PD-L1 is the only approved biomarker for immune checkpoint blockade therapy with anti-PD-1, but the presence of robust responses in patients with low tumor PD-L1 expression argues against the value of PD-L1 as an exclusionary predictive biomarker. One explanation may be the substantial ITH, specifically in regards to PD-L1 expression observed in non-small cell lung cancer patients.
“We previously delineated the genomic ITH of localized lung adenocarcinomas by multi-region whole exosome sequencing and demonstrated that a higher level of genomic ITH was associated with increased risk of relapse,” said Zhang.
Other studies have shown that a higher proportion of heterogeneous predicted antigens was associated with inferior response to CTLA-4 and PD-1 immune checkpoint blockade in non-small cell lung cancer patients.
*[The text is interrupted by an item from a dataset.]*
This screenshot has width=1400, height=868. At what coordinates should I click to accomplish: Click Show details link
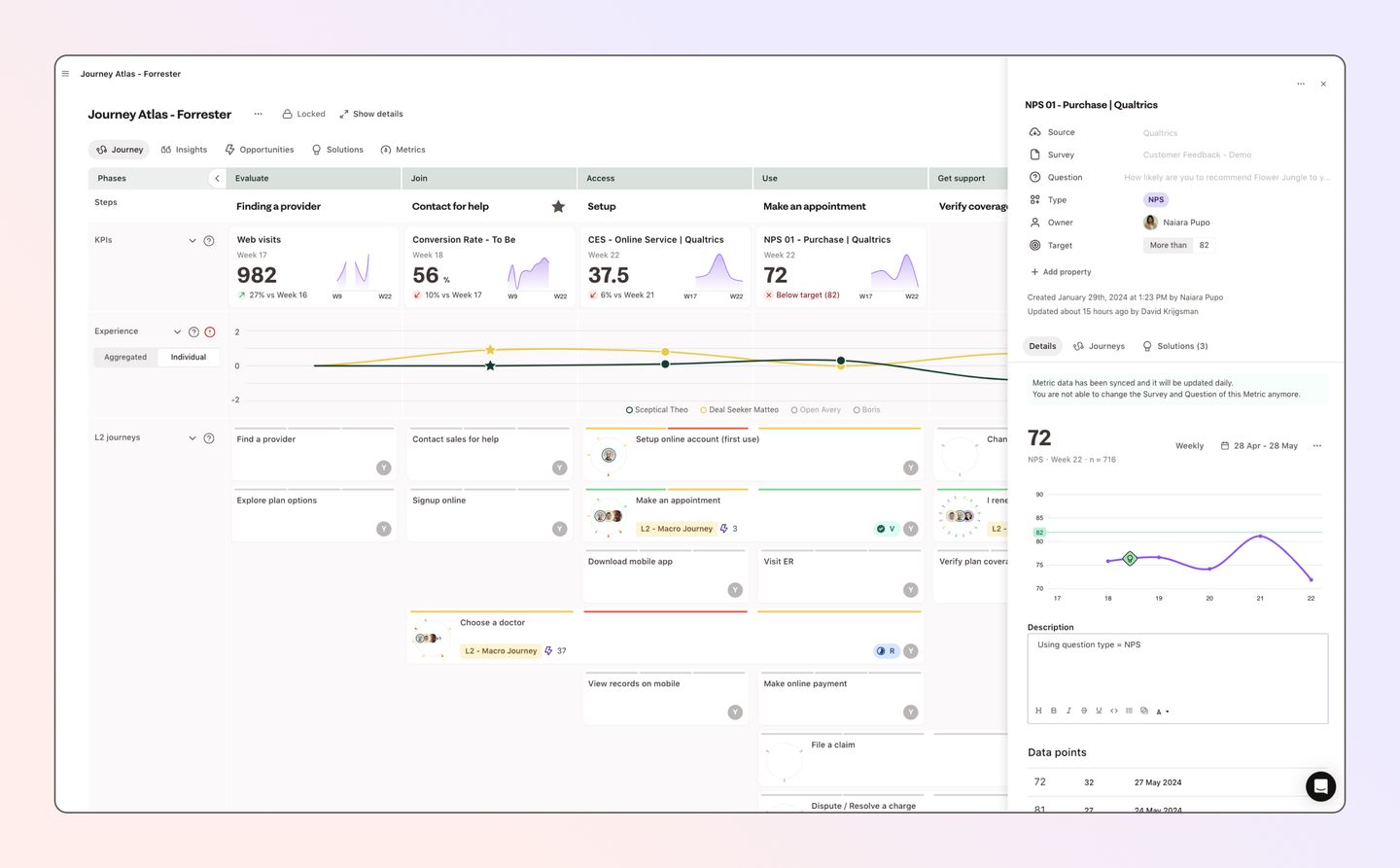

Zhang realized that, given that T cell recognition is important for establishing an immune response to tumor-specific, mutation-derived neoantigens, such data warranted investigation of TCR in non-small cell lung cancer patients.
“Our study performed multi-region TCR sequencing in 11 localized lung adenocarcinomas patients in order to study the distribution of TCR to better understand TCR ITH and how it may related to clinical outcomes,” he said.
Zhang’s team demonstrated substantial TCR ITH in all 11 tumors in regard to infiltrating T cell density as well as T cell clonality, a finding that was found to correlate with a patient’s risk for relapse.
“For patients with localized cancers undergoing surgical resection as the only treatment, elimination of residual micrometastases is solely dependent on the host immune system, presumably largely T cells,” said Zhang. “Therefore, studies like this are invaluable for gaining insight into the role of T cells in mediating anti-tumor response and resistance.”